Globally 81,000 women and girls were killed in 2020. Around 58% died at the hands of an intimate partner or a family member. Almost 40 years after the publication of ‘Nan one month after being battered’, not much seems to have changed for women. However, it is important that women feel confident enough to keep sharing their stories of abuse, for things to change. Nan showed us all a way.
Rapist Brain © Laia Abril
Day 13: Laia Abril
Laia Abril is a multi-disciplinary artist who combines her photography with archival material, testimonies and research to explore the complexities of issues around women’s trauma. Her ground-breaking trilogy A History of Misogynyreconsiders the way the patriarchal society frames issues of abortion, rape and hysteria. Focusing her attention on the institutions which refuse to acknowledge the woman as victim, Laia presents images of clothing and objects that build a picture of the constant battle to be heard.
“With the rise of the #MeToo movement and the Harvey Weinstein case all over the news, I wanted to try to understand why the structures of justice and law enforcement were not only failing survivors, but actually encouraging perpetrators by preserving particular power dynamics and social norms.” (https://www.laiaabril.com/project/on-rape/#project)
On Abortion is being exhibited in Vienna from the 14th December. Details here.
Day 12: Frank Raffles (1955 – 1994)
Franki Raffles was an Edinburgh-based social documentarian and feminist photographer who documented women’s issues including inequality, identity, gender, abuse, and migration.

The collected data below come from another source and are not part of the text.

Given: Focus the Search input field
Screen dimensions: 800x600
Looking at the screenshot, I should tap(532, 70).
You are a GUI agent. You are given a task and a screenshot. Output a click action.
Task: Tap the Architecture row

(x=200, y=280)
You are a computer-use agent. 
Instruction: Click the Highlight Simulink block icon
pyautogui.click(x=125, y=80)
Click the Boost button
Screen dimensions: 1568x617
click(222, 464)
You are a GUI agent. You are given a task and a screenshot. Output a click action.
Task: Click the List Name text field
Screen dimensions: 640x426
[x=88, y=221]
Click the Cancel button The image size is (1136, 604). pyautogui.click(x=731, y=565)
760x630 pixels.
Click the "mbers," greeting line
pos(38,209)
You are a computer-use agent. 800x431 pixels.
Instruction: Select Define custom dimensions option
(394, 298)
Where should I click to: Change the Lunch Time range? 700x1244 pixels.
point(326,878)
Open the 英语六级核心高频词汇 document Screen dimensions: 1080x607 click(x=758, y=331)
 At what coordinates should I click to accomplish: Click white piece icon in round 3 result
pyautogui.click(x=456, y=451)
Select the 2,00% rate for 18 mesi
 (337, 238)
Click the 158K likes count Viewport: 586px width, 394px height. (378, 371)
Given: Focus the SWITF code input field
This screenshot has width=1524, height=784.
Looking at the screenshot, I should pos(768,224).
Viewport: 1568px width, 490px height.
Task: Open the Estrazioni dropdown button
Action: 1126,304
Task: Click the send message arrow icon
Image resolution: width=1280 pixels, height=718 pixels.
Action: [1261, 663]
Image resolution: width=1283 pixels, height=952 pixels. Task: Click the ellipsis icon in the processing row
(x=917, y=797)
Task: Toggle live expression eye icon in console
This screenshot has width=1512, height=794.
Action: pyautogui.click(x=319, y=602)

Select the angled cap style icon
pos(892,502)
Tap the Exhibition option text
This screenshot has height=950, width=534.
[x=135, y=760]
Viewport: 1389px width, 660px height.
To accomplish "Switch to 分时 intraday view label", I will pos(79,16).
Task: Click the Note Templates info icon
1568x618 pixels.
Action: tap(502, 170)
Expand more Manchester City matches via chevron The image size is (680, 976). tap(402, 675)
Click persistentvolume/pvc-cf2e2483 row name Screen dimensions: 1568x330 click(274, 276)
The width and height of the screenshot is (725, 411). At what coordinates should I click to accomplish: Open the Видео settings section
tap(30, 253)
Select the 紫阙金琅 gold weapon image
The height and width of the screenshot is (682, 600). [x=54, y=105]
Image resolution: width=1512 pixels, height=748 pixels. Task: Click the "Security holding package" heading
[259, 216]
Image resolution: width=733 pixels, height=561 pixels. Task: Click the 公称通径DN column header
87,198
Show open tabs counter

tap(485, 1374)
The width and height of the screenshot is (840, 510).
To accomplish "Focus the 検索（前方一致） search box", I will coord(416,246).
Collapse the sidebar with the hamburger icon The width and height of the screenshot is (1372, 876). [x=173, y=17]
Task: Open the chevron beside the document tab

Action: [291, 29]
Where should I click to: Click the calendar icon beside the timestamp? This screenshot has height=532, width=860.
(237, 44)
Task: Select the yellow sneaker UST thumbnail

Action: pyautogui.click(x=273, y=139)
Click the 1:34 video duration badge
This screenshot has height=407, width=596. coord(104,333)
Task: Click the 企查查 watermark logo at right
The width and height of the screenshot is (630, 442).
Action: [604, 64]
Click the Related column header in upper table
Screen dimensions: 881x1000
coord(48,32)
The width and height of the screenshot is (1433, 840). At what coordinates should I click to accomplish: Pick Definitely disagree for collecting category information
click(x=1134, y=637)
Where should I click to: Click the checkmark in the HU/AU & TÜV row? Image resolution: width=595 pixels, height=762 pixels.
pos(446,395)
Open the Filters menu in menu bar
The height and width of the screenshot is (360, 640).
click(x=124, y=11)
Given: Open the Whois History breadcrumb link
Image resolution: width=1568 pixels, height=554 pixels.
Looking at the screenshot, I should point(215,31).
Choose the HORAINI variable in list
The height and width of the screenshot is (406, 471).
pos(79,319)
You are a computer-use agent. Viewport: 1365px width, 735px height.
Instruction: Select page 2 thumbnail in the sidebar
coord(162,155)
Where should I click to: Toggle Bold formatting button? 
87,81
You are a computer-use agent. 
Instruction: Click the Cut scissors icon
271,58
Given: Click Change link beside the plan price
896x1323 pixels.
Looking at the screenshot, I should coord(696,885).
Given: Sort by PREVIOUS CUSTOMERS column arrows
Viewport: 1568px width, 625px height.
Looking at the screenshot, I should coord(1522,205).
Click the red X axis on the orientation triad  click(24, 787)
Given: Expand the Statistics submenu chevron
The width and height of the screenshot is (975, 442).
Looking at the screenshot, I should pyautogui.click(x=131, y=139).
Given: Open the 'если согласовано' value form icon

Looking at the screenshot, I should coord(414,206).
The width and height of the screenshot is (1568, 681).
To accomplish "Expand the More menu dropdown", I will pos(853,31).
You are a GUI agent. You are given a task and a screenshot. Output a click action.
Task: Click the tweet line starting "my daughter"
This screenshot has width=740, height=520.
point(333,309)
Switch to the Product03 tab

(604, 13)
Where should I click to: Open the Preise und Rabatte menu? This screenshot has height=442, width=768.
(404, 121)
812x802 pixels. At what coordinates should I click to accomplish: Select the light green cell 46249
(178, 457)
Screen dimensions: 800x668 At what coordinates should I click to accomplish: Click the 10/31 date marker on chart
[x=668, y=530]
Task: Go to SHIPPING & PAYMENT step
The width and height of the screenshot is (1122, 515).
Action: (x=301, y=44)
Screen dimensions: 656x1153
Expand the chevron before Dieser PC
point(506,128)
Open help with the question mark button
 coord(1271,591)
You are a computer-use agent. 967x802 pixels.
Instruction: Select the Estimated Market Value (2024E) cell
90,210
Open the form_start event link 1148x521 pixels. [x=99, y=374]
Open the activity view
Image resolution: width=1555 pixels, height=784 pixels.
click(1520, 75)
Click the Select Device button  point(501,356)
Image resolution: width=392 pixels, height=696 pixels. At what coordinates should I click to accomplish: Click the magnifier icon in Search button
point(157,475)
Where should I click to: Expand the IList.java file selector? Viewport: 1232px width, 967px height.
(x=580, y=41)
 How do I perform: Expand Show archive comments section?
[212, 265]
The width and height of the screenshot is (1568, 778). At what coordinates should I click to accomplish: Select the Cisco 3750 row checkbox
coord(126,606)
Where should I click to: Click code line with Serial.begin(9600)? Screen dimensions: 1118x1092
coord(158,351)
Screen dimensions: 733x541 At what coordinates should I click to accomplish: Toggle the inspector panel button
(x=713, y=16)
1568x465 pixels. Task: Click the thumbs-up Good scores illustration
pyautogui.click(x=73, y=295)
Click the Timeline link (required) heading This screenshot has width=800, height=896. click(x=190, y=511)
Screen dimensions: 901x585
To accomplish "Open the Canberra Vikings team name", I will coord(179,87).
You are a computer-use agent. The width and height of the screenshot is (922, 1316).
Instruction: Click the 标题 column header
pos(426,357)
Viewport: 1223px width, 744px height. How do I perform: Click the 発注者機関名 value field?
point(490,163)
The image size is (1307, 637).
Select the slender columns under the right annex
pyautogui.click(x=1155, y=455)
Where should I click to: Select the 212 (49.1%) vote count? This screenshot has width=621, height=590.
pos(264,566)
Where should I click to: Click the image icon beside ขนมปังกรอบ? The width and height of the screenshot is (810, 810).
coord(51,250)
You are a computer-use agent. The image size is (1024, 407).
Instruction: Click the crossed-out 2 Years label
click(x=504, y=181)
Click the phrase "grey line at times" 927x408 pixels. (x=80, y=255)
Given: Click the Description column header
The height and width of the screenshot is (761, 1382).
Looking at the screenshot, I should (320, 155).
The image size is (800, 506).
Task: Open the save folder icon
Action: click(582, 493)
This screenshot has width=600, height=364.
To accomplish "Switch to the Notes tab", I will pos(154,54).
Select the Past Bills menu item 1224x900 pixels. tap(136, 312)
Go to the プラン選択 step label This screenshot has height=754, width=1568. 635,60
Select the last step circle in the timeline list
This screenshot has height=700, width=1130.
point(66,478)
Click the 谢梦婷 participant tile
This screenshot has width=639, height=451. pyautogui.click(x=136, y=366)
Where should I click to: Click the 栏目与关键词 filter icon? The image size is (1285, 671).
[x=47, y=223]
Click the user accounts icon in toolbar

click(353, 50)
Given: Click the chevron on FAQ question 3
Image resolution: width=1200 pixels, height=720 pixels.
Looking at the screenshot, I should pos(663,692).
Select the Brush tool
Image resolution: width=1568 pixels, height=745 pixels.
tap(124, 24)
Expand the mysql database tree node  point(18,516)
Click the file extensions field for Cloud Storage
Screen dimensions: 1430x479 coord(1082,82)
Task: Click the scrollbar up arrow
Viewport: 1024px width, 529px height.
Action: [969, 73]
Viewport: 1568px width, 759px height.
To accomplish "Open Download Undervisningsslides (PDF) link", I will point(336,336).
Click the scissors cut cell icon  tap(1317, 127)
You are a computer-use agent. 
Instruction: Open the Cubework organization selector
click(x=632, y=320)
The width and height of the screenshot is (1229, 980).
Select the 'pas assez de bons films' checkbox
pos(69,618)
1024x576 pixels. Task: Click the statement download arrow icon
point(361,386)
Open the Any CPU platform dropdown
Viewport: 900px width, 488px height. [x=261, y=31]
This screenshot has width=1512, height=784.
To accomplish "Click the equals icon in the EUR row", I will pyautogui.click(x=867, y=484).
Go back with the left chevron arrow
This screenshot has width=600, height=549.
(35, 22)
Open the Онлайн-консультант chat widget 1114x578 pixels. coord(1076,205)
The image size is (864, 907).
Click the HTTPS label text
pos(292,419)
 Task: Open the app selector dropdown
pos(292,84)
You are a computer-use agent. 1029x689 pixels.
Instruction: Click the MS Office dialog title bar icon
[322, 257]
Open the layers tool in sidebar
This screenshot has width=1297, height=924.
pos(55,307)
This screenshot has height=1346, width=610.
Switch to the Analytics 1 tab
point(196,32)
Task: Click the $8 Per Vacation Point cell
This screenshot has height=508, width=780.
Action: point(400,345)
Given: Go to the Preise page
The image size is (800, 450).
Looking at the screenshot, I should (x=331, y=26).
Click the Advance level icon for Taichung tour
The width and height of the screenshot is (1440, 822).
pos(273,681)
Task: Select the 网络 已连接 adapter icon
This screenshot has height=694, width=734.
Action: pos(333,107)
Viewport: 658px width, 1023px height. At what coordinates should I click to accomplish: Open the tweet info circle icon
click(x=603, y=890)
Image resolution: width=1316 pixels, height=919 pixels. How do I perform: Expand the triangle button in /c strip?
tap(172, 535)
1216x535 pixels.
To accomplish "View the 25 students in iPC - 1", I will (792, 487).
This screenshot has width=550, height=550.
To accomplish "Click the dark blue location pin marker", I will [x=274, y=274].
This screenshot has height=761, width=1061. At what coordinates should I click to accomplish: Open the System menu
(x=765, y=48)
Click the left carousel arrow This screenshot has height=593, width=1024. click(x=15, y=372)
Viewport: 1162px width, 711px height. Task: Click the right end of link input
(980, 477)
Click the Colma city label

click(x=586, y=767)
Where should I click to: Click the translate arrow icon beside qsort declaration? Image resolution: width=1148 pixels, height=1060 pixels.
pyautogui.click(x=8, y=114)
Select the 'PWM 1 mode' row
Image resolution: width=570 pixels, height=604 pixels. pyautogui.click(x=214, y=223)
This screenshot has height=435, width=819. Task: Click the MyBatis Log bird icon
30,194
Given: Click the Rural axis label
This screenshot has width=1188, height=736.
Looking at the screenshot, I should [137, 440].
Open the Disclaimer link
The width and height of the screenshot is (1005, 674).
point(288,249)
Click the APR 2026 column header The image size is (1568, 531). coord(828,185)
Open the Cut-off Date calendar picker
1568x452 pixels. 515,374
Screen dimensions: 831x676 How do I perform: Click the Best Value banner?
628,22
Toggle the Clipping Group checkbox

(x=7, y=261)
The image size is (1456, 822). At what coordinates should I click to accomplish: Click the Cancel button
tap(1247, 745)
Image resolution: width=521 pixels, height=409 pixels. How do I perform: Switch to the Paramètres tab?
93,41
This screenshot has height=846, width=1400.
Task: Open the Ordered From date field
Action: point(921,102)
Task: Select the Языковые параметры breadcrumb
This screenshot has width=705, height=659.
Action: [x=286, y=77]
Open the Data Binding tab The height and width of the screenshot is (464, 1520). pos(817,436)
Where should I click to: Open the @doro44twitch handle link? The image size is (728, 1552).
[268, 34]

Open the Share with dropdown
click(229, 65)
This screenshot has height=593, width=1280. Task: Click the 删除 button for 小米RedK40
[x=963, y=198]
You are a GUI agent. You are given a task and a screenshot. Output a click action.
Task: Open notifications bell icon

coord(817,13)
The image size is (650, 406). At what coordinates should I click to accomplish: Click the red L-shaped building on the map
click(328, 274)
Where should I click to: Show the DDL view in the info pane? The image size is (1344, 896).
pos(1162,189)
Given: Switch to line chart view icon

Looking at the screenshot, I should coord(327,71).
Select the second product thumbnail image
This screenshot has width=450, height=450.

From 1991 onwards, Franki worked with Evelyn Gillan, and a small team of women to set up Zero Tolerance, a charity that aimed to “raise awareness of the issue of men’s violence against women and children”.
The images for the Zero Tolerance campaign comprised black and white photographs of girls and women of all ages taken in domestic settings, juxtaposed with stark facts about violence against women. They were displayed on the streets and on public transport with a view to engaging people more than a traditional exhibition would have. It was the first time that “mass media, social marketing techniques had been applied in a feminist campaign”.
Zero Tolerance is still in operation, almost 30 years since it was launched.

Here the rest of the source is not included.